Here’s one of the key problems in the debate about energy and global warming. Many, if not most, of the commentators are ignoring the dynamics of global change. The fundamental issue is that global climate change and global energy use are massive, huge, enormous–whatever ultimate adjectives you can think of. And what is a prime characteristic of massive, huge, enormous things?
It is very hard to change their courses. They have enormous inertia. As Isaac Newton said in the 17th century about the dynamics of motion (Newton’s First Law):Â Every object in a state of uniform motion tends to remain in that state of motion unless an external force is applied to it. In the case of global warming the human race has steadily been forcing the atmosphere to change since the Industrial Revolution. The warming force is the heat retained as a result of the CO2 and methane we have been pouring into the air all those years. As we are beginning to notice, the atmosphere is now moving right along, heatwise. Atmospheric change now has substantial momentum, according to most knowledgeable environmental scientists, although they differ on the extent of human influence.
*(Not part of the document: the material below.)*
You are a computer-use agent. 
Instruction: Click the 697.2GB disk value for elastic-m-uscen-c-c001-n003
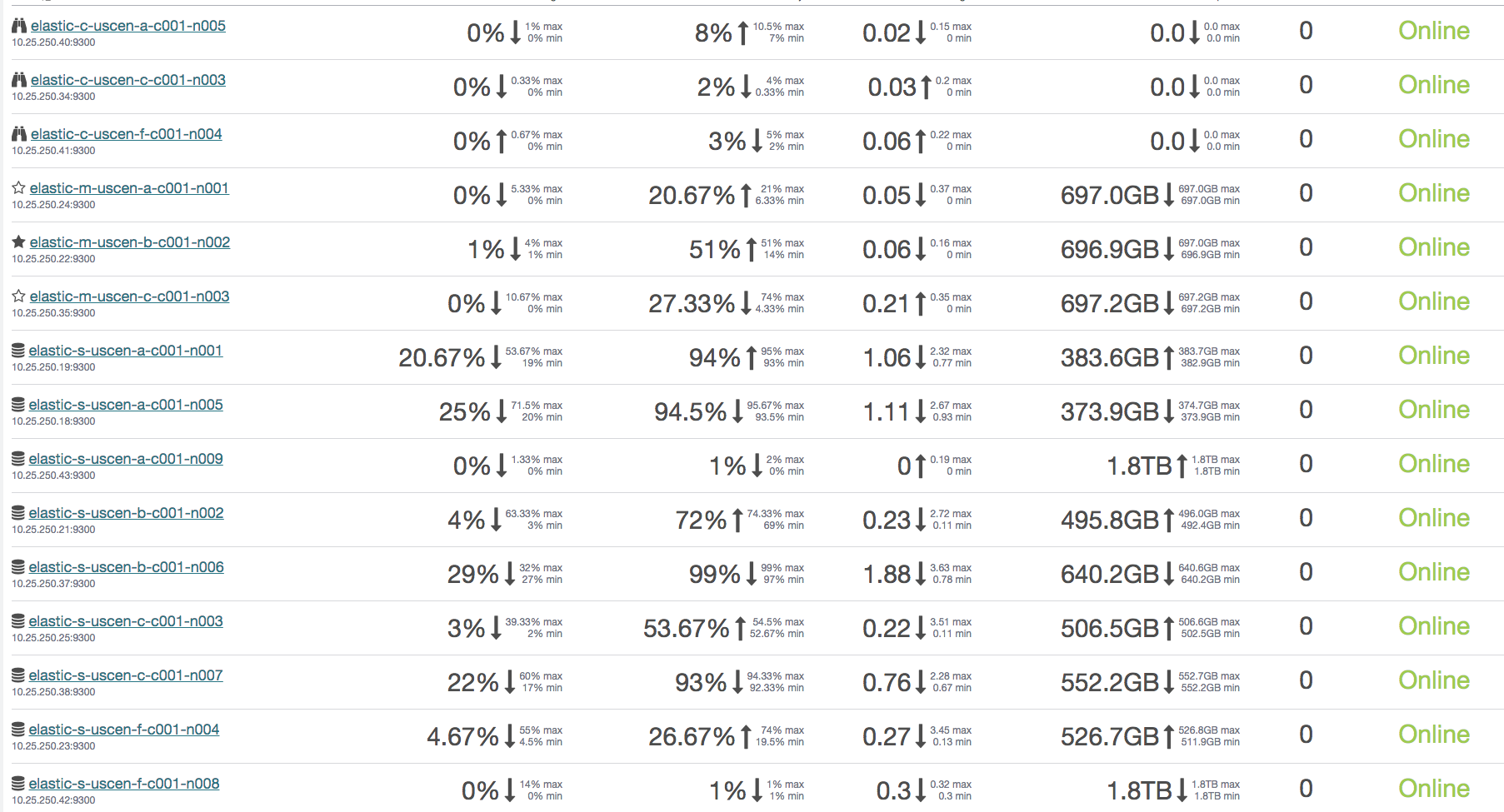point(1110,303)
As Paul Krugman put in in his New York Times column on 1 August 2008:
It’s true that scientists don’t know exactly how much world temperatures will rise if we persist with business as usual. But that uncertainty is actually what makes action so urgent. While there’s a chance that we’ll act against global warming only to find that the danger was overstated, there’s also a chance that we’ll fail to act only to find that the results of inaction were catastrophic. Which risk would you rather run?